» Tujuan
Salin kata demi kata seluruh kutipan berita tentang minat investor di Ibu Kota Nusantara di bawah ini, tanpa mengubah satu huruf atau tanda baca pun.

» Kutipan Teks
************

Reporter: Siti Masitoh | Editor: Khomarul Hidayat
KONTAN.CO.ID – JAKARTA. Calon presiden yang memenangkan pesta demokrasi di 2024 akan menentukan keberlanjutan pembangunan Ibu Kota Nusantara (IKN). Dus, investor pun masih cenderung wait and see, karena ingin memastikan bahwa proyek IKN ini bukanlah proyek sementara Presiden Joko Widodo (Jokowi).
Ekonom Center of Reform on Economic (CORE) Yusuf Rendy Manilet menilai, sembilan insentif pajak yang ditawarkan pemerintah ke investor di IKN cukup menarik. Namun, keberlanjutan dari pembangunan IKN akan menentukan minat para investor untuk berinvestasi di IKN. Pasalnya 2024 adalah tahun terakhir Presiden Jokowi menjabat.
“Tentu investor perlu memastikan bahwa IKN ini bukanlah proyek sementara dari Presiden Jokowi dan statusnya tentu perlu berlanjut sesuai dengan visi pembangunan dari IKN itu sendiri,” tutur Yusuf kepada Kontan.co.id, Senin (4/12).

************

» Informasi yang Diberikan
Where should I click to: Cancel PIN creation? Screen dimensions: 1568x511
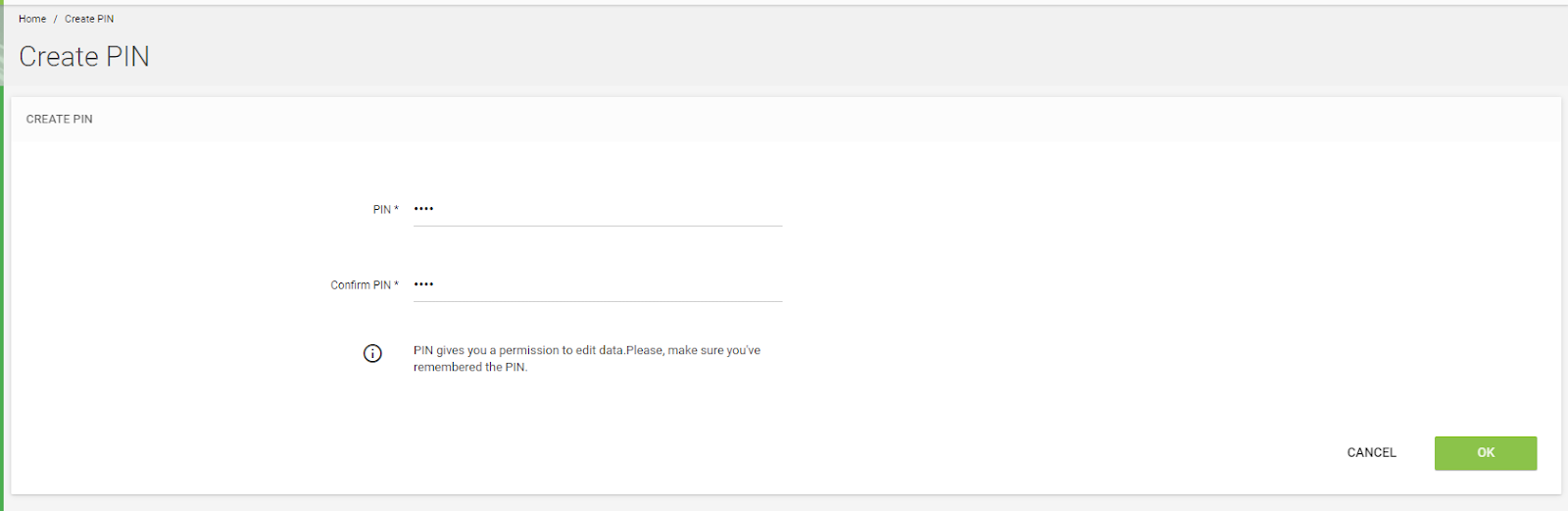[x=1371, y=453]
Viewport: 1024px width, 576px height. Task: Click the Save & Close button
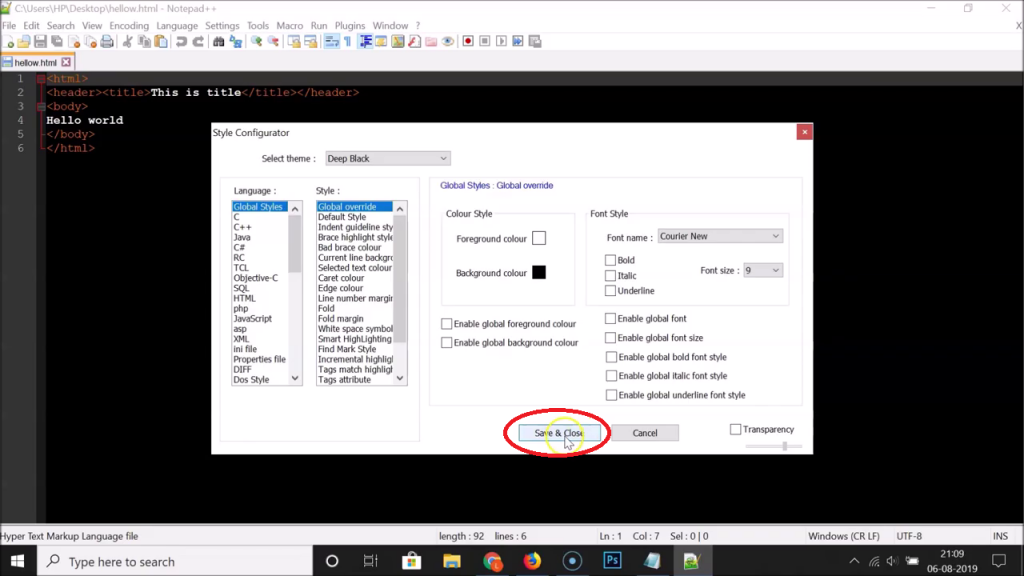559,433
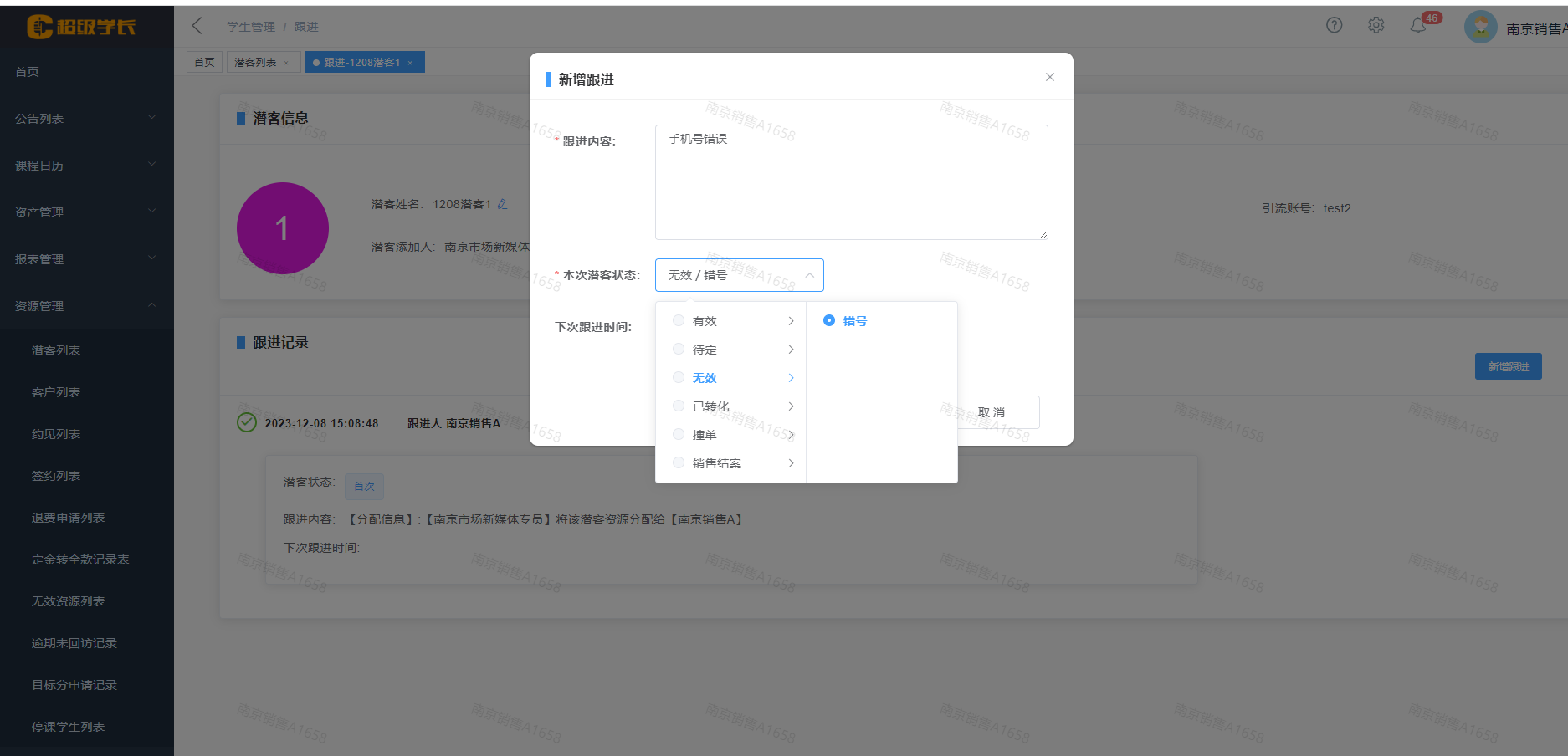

************

» Hasil Latihan
Reporter: Siti Masitoh | Editor: Khomarul Hidayat
KONTAN.CO.ID – JAKARTA. Calon presiden yang memenangkan pesta demokrasi di 2024 akan menentukan keberlanjutan pembangunan Ibu Kota Nusantara (IKN). Dus, investor pun masih cenderung wait and see, karena ingin memastikan bahwa proyek IKN ini bukanlah proyek sementara Presiden Joko Widodo (Jokowi).
Ekonom Center of Reform on Economic (CORE) Yusuf Rendy Manilet menilai, sembilan insentif pajak yang ditawarkan pemerintah ke investor di IKN cukup menarik. Namun, keberlanjutan dari pembangunan IKN akan menentukan minat para investor untuk berinvestasi di IKN. Pasalnya 2024 adalah tahun terakhir Presiden Jokowi menjabat.
“Tentu investor perlu memastikan bahwa IKN ini bukanlah proyek sementara dari Presiden Jokowi dan statusnya tentu perlu berlanjut sesuai dengan visi pembangunan dari IKN itu sendiri,” tutur Yusuf kepada Kontan.co.id, Senin (4/12).